提供文:

三朝の三徳山三佛寺・投入堂に行ってきました。

三徳山は神・仏の宿る霊山。石鎚山(愛媛)・吉野山(奈良)とならぶ修行の場として有名で、慶雲3年(706年)に開山したと言われています。
その昔、修行者が蓮の花びらを、「この花びらを、神仏にゆかりのあるところへおとしてください。」と空に投げたところ、先の3つの山に舞い降りたため、そこに順にお堂を造っていったそうです。その最後が三徳山で、修行者が麓にお堂を造りました。そして、それを法力で手のひらに乗るほどに小さくして、大きな掛け声と共に断崖絶壁にある岩窟に投入れたと伝えられています。「投入堂」の名はこの事に由来します。 その他も、重文や国宝のお堂も幾つかあり、建立はそれぞれ平安時代後期及び室町時代・江戸時代後期とされています。 厳しい自然に身をおいて、悟りを開くために敢えて危険な場所に建立したお堂なので、参拝にも登山を要することで有名です。行く前に基本部分をざっくり調べただけだったので、受付で説明を聞いた時は驚きました。

と言うのも、以前からの入山時に靴のチェック(許可されなかったら受付で売ってる草鞋を購入しないとダメ)や、入山届の提出・雨天時は入山不可などの約束事があり、加えて、ここ数年連続で死者もでているらしく、警察から「一人での参拝は禁止」という指導がでて、お寺への参拝にしてはかなり厳しめの内容だったからです。

 結局、履いてた靴が許可されず500円で草鞋を購入。出鼻を挫かれ、裸足に草鞋スタイルで出発しました。・・・が、出発してすぐに、考えがあまかったことに気がつきました。

 途中、鎖やロープを頼りに崖を上る場所があるという事は知っていましたが、数もレベルも予想以上で、一歩間違えば大怪我しそうなところばかり。崖下へ転落なんかしようものなら間違いなく即死するはず。けれど、柵はなく、たまに命綱がある程度の安全対策もある意味すごかったです。 修行の意味が込められての事なので参拝者としては楽しいけれど、都会に住んでる者にはアナクロニズムな感覚をおぼえました。

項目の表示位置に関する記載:
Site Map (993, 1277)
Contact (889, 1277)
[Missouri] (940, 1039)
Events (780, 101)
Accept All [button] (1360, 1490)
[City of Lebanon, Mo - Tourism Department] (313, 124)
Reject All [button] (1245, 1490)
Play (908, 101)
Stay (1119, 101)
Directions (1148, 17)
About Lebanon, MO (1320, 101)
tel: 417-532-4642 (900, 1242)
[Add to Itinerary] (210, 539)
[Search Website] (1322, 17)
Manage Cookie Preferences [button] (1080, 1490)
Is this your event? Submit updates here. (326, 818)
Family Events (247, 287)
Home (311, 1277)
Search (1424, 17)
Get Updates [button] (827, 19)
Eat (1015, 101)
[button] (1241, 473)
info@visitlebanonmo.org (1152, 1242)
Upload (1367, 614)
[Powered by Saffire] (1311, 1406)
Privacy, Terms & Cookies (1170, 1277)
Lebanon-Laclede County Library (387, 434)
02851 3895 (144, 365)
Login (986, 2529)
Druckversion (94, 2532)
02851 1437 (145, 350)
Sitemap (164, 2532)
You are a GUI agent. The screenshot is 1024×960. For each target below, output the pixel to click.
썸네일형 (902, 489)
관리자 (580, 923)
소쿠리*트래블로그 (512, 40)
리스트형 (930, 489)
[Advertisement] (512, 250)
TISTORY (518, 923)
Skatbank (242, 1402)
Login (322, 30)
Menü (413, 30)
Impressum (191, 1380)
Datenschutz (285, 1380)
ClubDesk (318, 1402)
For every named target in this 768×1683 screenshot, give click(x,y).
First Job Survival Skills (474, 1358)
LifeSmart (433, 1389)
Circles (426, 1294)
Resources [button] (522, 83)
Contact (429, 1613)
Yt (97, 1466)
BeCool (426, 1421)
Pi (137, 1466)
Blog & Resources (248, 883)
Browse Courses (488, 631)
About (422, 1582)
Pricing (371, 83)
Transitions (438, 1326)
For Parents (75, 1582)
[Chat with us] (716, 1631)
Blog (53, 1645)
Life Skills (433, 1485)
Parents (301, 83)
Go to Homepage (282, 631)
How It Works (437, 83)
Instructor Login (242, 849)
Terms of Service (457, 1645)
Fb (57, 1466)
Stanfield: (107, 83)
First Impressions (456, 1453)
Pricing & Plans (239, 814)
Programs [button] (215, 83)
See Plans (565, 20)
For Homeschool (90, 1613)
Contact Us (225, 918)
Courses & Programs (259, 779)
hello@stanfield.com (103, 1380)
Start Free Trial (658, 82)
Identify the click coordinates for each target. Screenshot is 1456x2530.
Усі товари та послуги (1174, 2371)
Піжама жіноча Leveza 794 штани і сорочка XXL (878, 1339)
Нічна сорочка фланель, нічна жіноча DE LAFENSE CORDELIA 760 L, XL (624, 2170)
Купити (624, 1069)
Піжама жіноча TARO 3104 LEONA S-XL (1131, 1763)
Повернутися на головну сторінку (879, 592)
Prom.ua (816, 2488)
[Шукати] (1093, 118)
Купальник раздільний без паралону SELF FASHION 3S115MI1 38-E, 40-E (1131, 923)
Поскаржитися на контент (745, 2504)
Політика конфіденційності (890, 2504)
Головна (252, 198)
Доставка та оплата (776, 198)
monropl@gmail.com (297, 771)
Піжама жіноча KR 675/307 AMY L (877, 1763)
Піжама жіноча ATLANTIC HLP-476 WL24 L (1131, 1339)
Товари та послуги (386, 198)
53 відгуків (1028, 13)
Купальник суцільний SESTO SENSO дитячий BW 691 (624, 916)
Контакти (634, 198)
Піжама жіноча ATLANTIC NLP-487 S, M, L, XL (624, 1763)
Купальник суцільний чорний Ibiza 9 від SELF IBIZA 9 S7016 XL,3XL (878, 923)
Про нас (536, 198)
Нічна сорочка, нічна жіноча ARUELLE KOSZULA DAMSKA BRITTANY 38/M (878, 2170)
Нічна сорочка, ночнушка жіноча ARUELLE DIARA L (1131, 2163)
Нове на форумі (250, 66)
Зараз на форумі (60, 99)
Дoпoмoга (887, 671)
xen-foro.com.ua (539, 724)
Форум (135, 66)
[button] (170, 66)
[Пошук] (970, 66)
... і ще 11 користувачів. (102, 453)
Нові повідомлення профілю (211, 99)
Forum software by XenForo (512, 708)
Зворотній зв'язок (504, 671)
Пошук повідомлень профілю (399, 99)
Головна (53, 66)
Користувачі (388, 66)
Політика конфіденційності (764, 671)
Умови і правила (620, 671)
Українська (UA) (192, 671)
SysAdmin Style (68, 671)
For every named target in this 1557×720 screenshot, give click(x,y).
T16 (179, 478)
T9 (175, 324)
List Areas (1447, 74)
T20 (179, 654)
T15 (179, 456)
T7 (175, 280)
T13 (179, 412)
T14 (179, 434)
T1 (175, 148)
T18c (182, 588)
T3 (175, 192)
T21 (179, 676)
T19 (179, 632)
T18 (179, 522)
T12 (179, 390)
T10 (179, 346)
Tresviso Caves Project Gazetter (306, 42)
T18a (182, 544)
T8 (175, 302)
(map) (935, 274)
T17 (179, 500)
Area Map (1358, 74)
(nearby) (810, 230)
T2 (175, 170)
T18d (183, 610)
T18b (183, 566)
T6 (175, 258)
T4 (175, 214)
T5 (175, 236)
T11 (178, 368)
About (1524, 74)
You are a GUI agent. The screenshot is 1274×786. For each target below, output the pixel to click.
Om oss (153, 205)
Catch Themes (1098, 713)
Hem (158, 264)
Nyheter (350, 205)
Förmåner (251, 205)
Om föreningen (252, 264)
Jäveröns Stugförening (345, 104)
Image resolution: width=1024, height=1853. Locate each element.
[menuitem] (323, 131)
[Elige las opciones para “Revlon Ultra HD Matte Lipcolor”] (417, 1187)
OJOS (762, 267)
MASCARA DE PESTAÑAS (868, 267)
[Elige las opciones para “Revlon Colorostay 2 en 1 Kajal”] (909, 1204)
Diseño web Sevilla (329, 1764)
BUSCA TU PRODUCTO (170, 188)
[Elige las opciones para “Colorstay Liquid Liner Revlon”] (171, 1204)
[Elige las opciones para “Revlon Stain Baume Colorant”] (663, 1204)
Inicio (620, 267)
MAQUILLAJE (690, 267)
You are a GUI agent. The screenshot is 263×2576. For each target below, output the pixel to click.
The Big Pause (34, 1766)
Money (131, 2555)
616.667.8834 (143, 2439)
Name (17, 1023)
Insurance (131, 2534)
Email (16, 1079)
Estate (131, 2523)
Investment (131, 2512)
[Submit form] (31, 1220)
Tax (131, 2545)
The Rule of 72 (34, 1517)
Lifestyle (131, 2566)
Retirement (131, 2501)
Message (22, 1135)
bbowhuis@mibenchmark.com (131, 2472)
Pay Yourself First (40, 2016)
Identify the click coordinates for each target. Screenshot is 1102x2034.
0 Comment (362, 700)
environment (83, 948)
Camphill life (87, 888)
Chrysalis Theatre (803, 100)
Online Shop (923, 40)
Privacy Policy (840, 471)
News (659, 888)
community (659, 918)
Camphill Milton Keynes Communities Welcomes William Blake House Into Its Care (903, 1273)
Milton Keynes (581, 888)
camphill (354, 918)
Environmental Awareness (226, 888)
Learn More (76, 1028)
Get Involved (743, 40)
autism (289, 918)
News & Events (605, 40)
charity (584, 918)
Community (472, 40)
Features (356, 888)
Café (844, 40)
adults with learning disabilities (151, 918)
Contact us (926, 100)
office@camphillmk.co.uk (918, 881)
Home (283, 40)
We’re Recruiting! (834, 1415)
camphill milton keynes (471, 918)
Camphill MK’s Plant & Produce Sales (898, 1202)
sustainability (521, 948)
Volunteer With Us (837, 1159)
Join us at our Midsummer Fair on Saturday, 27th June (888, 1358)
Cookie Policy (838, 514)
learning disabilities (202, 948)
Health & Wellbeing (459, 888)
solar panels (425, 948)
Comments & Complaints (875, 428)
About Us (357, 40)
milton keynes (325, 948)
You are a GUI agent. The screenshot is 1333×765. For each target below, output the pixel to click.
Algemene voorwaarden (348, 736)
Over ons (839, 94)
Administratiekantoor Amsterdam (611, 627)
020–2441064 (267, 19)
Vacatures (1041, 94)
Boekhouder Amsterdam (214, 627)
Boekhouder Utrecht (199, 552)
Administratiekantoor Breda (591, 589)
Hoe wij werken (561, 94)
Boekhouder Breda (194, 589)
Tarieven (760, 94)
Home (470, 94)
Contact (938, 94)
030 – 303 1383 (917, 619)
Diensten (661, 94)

課題:
1. 三徳山の文章によると、三徳山は何年に開山したと言われていますか。
2. 三徳山の文章のうち、「途中、鎖やロープを頼りに崖を」を含む語句で始まり「ニズムな感覚をおぼえました。」で終わる部分を、一字も変えずに出力してください。
3. 次の記述が三徳山の文章と一致するかどうか、それぞれ「はい」か「いいえ」で答え、判断の根拠となる語句を文章からそのまま引用してください。
(a) 筆者は受付で草鞋を500円で購入した。
(b) 崖の上る場所には柵が設けられている。
(c) 警察から一人での参拝を禁止する指導が出ている。
資料はこの作業には用いません。

解答一覧:
1. 慶雲3年(706年)に開山したと言われています。

2.
途中、鎖やロープを頼りに崖を上る場所があるという事は知っていましたが、数もレベルも予想以上で、一歩間違えば大怪我しそうなところばかり。崖下へ転落なんかしようものなら間違いなく即死するはず。けれど、柵はなく、たまに命綱がある程度の安全対策もある意味すごかったです。 修行の意味が込められての事なので参拝者としては楽しいけれど、都会に住んでる者にはアナクロニズムな感覚をおぼえました。

3.
(a) はい。「結局、履いてた靴が許可されず500円で草鞋を購入。」
(b) いいえ。「けれど、柵はなく、たまに命綱がある程度の安全対策もある意味すごかったです。」
(c) はい。「警察から「一人での参拝は禁止」という指導がでて」